BKEksekutif KP VI, KOMUNIKASI PEMERINTAHAN
KULIAH KE-6, 26 JUNI 2021
JURUSAN PEMERINTAHAN
PENGASUH: REINHARD HUTAPEA
Cat : bacalah dengan seksama. Jika ada hal yang tak dipahami, tulis di WA group. Begitu pula pertanyaan-pertanyaan yang ada, dijawab atau dikirim ke WA group.
∏
GOOD GOVERNANCE DALAM
KOMUNIKASI PEMERINTAHAN
Pada kuliah yang lalu/kuliah ke-8, yang bertema “hubungan negara dan masyarakat, yang ditulis Boni Hargens (lihat lampiran dibawah) terdapat beberapa catatan atau kongklusi, yakni;
1. Pertentangan paradigma antara negara dan masyarakat
2. Relasi konfliktual antara negara dan masyarakat
3. Ketegangan relasional antara negara dan masyarakat
Dengan kata lain hubungan itu tidak:
· Tidak harmonis
· Tidak selaras, alias
· Tidak setara/tidak demokratis
Implikasinya tidak ada hubungan yang setara/komunikatif dalam relasi itu…Mengapa bisa terjadi seperti itu, sudah banyak kita bahas dalam kuliah-kuliah yang lalu.
Kuliah kali inipun masih melihatnya dari faktor-faktor penyebab tidak setara/komunikatifnya, yakni dari sudut administrasi negara/birokrasi (legal-rasional). Birokrasi pemerintahan kita belum “legal-rasional” sebagaimana yang dititahkan Max Weber.
Konseptualisasi Weber;
· Pembagian kerja
· Hierarkhi
· Prosedur tertulis
· Impersonalitas
· Meritokrasi
Sering kita dengar;
1. Kalau bisa dipersulit mengapa dipermudah
2. Kalau bisa diperlama mengapa dipercepat
3. ABS….Asal Bapak Senang
4. Megawati : Birokrasi keranjang sampah
5. Berbelit-belit
6. Korup
7. Menindas
8. Dll…..
Mengutif Eka Prasojo, dekan Fakultas Ilmu Administrasi Universitas Indonesia, birokrasi kita masih:
1. Kultur birokrasi yang tidak berintegritas.
2. Tumpeng tindih peraturan Perundang-undangan.

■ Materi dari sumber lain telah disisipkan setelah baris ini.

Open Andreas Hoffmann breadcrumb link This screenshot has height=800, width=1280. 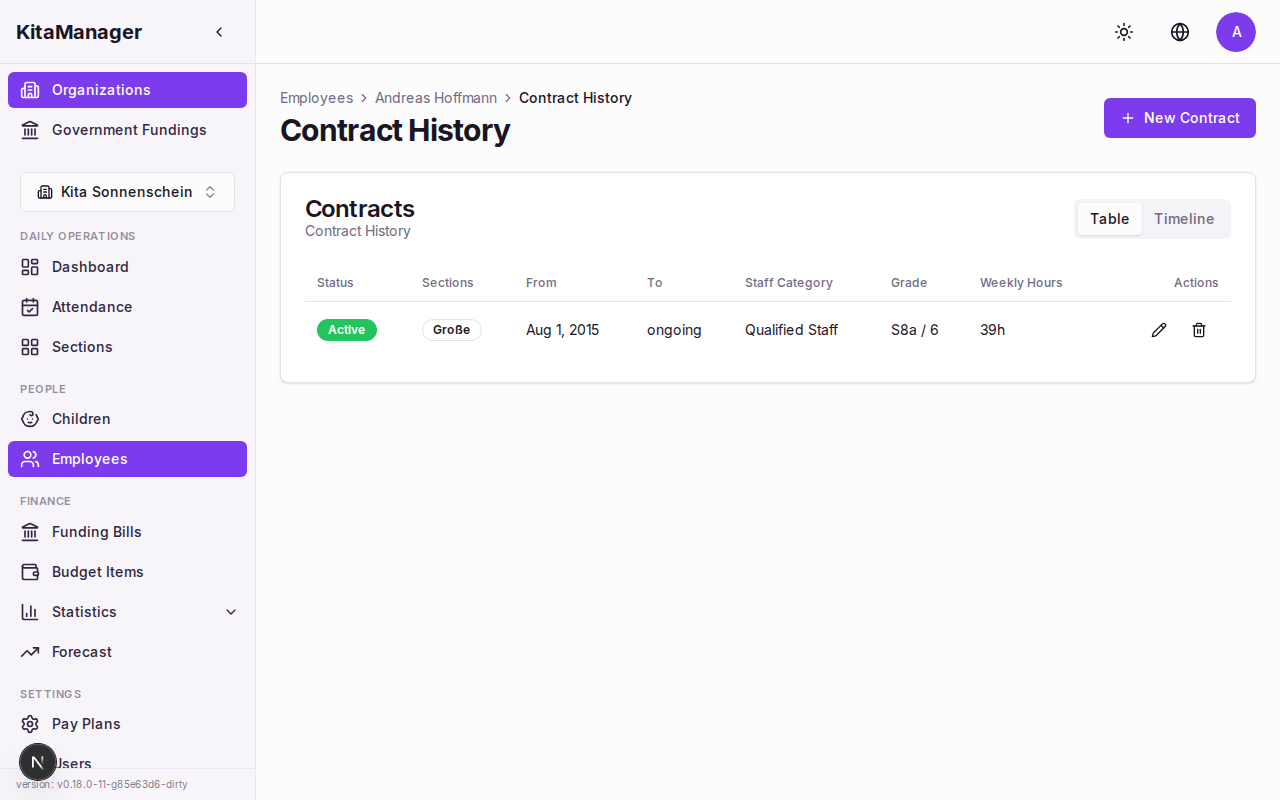[436, 98]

3. Strutur organisasi yang emuk dan boros
4. Proses bisnis pemerintah yang lamban
5. Sumber Daya Manusia yang tidak kompeten dan tidak professional
6. Penyakit Korupsi, Kolusi, dan Nepotisme
7. Pelayanan public yang tidak responsive dan tidak akuntabel. (Kompas 14 Nopember 2014)

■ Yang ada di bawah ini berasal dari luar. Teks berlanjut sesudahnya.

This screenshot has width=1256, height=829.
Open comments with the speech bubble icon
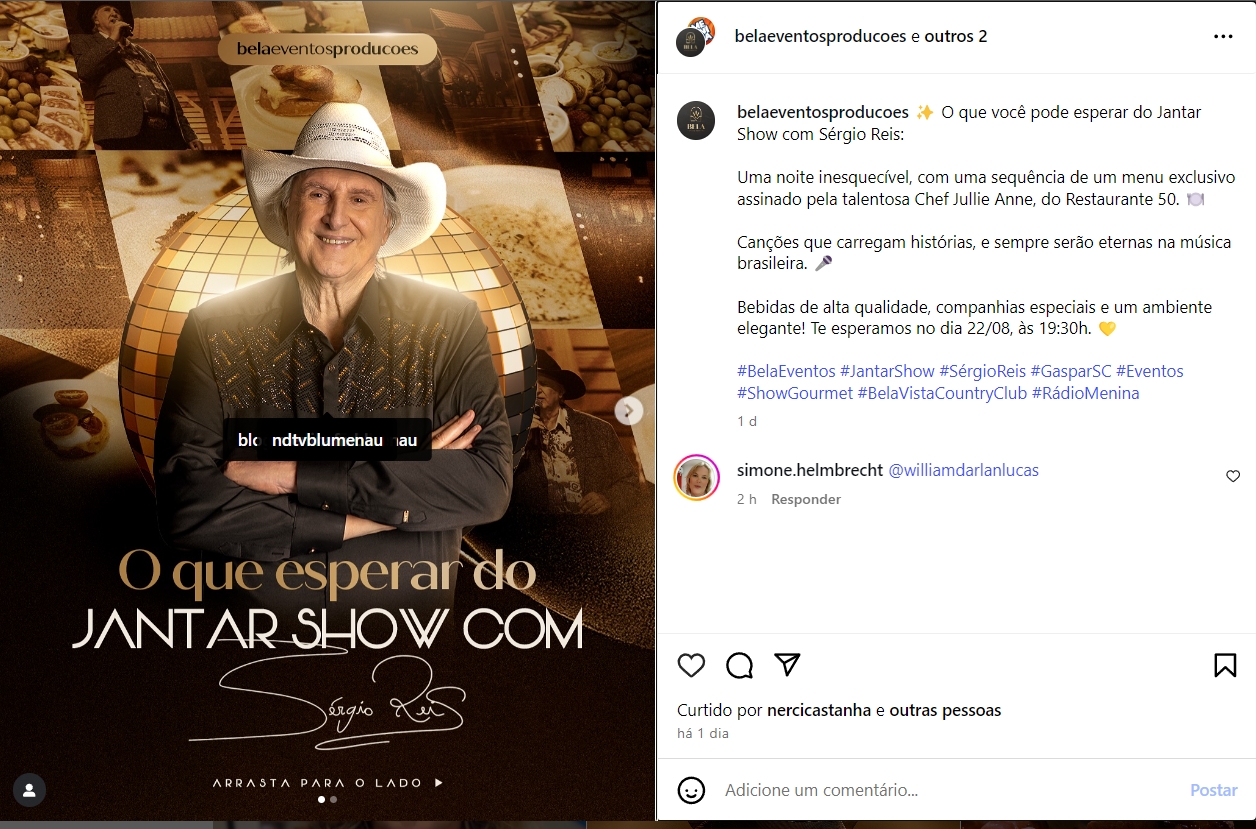(739, 665)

Dalam relasi atau hubungan demikian tidak mungkin terjadi komunikasi yang baik. Sebagaimana sudah dibahas pada kuliah kuliah sebelumnya, komunikasi yang terjadi dalam pola seperti itu, cenderung komunikasi satu arah, tertutup, dan tidak demokratis.

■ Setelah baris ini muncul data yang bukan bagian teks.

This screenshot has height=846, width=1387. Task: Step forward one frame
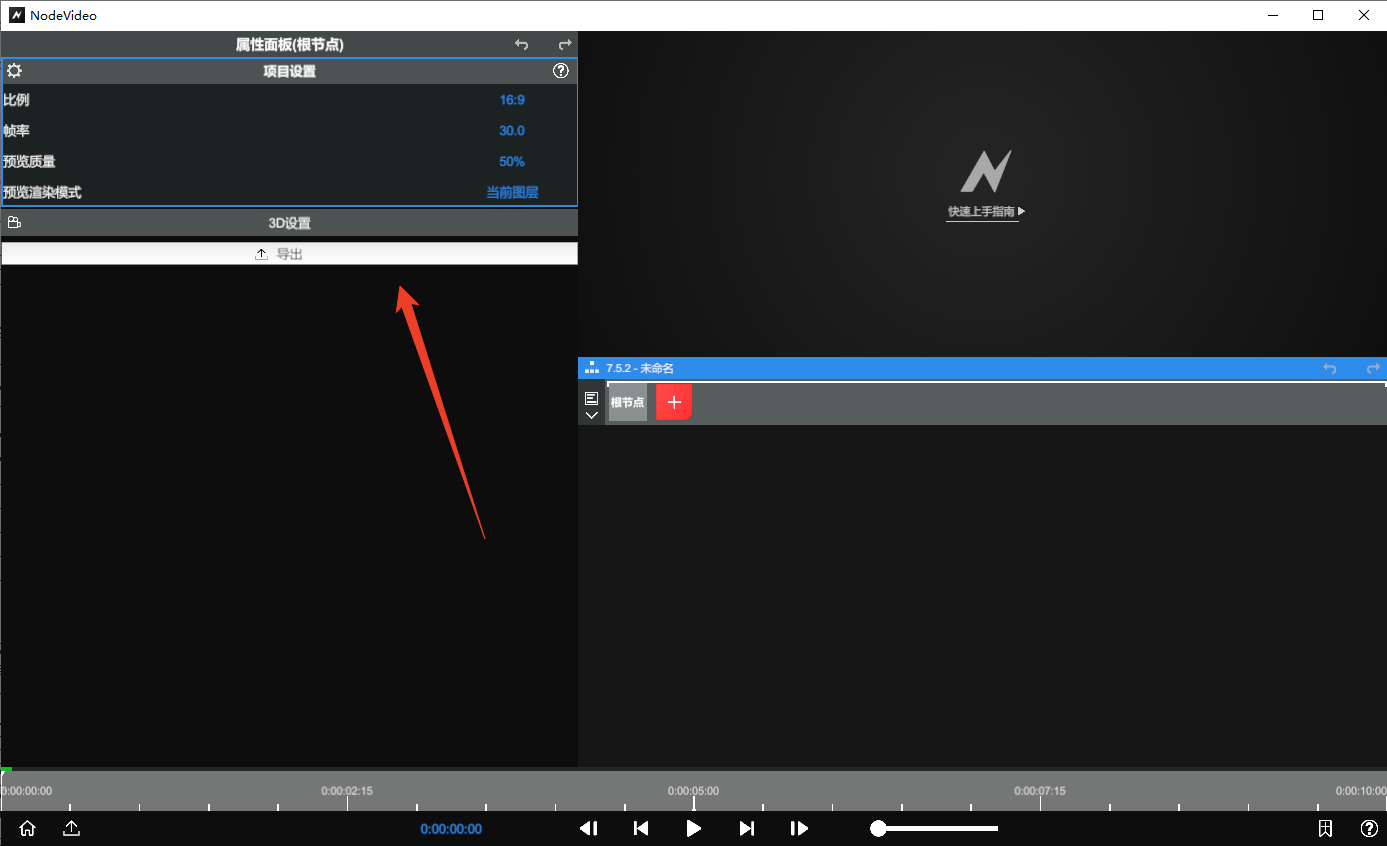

Salah satu upaya untuk meretas parasite demikian adalah membuat tata Kelola pemerintahan, yang akuntabel, transparan, efisien dan efektif, rule of law, demokratis (Good Governance), seperti tertulis dalam artikel di bawah ini.
∏
PENGERTIAN, PRINSIP DAN PENERAPAN
GOOD GOVERNANCE DI INDONESIA
A. PENGERTIAN GOOD GOVERNANCE
Good Governance adalah suatu peyelegaraan manajemen pembangunan yang solid dan bertanggung jawab yang sejalan dengan prinsip demokrasi dan pasar yang efisien, penghindaran salah alokasi dana investasi dan pencegahan korupsi baik secara politik maupun secara administratif menjalankan disiplin anggaran serta penciptaan legal dan politican framework bagi tumbuhnya aktifitas usaha.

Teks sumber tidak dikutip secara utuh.